Throughout the trip, there was one occurring theme for me. I cannot be sure if it just stuck out because of recent classes or if I would have noticed it regardless, but it was the idea behind creativity. I saw it everywhere on this trip, from the way we managed to kill time and pack all our stuff into small bags to the corporate visits and daily reflections.

In the most apparent business focus, creativity was huge for KISKA. Their whole origination was centered on design: designing something new, designing something unique, designing something helpful, designing something desirable. Creativity was core to them. The START center needed creative people to keep them alive. Their purpose was to foster creativity and expand it through the country. Caterpillar created a university to establish employee passion and knowledge, another creative business technique. Chopard had some of the most creative movements in watches, Nestle was creative with their growth strategies and transition to a health and nutrition company, and we cannot forget the creativity in Zurich Financial’s showroom

Outside of the business realm, we probably had one of the most creatively entertaining bus drivers. The cities were filled with creative ways to expand through their already existing structures. We as travelers had to find creative way to get around and communicate in an areas that we were unfamiliar with and languages that we knew even less.

But, the biggest lesson with creativity was reminding us of the power of the original Creator. From the highest Alps to the lowest valleys entering France, we saw how God had no limits to what could be made through His power. Much like how Professor Rottmeyer taught us that as children we color outside the lines with no worry (and later conformed to stay in the lines), God continued with that spirit. There were no lines to stay in. We can see this in blue holes, the northern lights, waterfalls, pinnacle deserts, crystal caves and so on, all these places that just seem to expand out of logical lines, yet that was ok and so beautiful.

This trip really gave me a much needed revival on the appreciation of what is just around me on a day to day basis, and I feel this is something that can only happen when we’re pushed outside of our comfort zone and willing to accept and listen to the small lessons in front of us.

“In the beginning God created the heaven and the earth” (Genesis 1:1)

Thursday, May 20, 2010

Home Sweet Home

So, I’ve made it back to the states. It has been about a week since our MBA trip, and I can’t quite say I’m fully adjusted just yet. The biggest change right now is with my sleep schedule still. Getting up early isn’t so bad (it gives me plenty of time to get things done in the morning), but wanting to go to bed at about 7 or 8pm is a little depressing.

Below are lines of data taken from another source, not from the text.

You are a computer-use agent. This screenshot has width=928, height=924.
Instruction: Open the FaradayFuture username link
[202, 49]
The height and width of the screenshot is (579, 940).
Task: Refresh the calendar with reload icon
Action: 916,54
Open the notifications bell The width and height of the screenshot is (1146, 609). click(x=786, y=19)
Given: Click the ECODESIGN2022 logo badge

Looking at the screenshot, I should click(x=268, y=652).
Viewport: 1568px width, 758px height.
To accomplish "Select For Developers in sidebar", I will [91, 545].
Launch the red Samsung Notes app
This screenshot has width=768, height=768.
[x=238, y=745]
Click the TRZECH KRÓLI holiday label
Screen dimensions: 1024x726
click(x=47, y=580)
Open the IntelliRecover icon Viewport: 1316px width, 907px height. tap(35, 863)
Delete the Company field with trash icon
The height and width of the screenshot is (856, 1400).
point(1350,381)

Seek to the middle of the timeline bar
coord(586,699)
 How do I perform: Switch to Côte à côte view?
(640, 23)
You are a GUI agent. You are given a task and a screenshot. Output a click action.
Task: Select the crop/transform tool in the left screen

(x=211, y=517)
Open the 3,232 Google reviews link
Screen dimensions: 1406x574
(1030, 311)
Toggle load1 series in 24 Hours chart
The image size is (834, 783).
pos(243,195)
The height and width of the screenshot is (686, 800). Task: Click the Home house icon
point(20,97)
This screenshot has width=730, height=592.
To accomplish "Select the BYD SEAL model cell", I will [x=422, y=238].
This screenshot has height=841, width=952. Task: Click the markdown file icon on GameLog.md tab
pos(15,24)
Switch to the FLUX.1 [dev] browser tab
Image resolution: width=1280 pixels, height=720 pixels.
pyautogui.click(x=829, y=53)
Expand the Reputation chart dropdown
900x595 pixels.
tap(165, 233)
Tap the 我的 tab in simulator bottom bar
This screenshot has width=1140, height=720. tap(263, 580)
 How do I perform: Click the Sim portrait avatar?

Once we made it back to Chicago, it was on a bus to Fort Wayne with the rest of the travelers to get back to our cars and families. From Fort Wayne I then had to make that 3 hour drive back home to Alma, Michigan. Talk about some jet lag. About 2 hours in I couldn’t take it anymore and had to pull over for a quick nap. I ended up getting back home at around 4 in the morning and then was back to work at 8. A day off would had been nice, but we had some business professionals coming to tour our facilities, and I didn’t want to miss that.

It’s a bit hard being back in the “American pace of life.” I remember Professor Rottmeyer told us it takes him a good while to get back into the normal pace of things, and I can see why. I really enjoyed the long coffee breaks with friends, strolling around the mountains, and having no stacks of papers on my desk. I wasn’t quite ready to leave but am so grateful for the experience.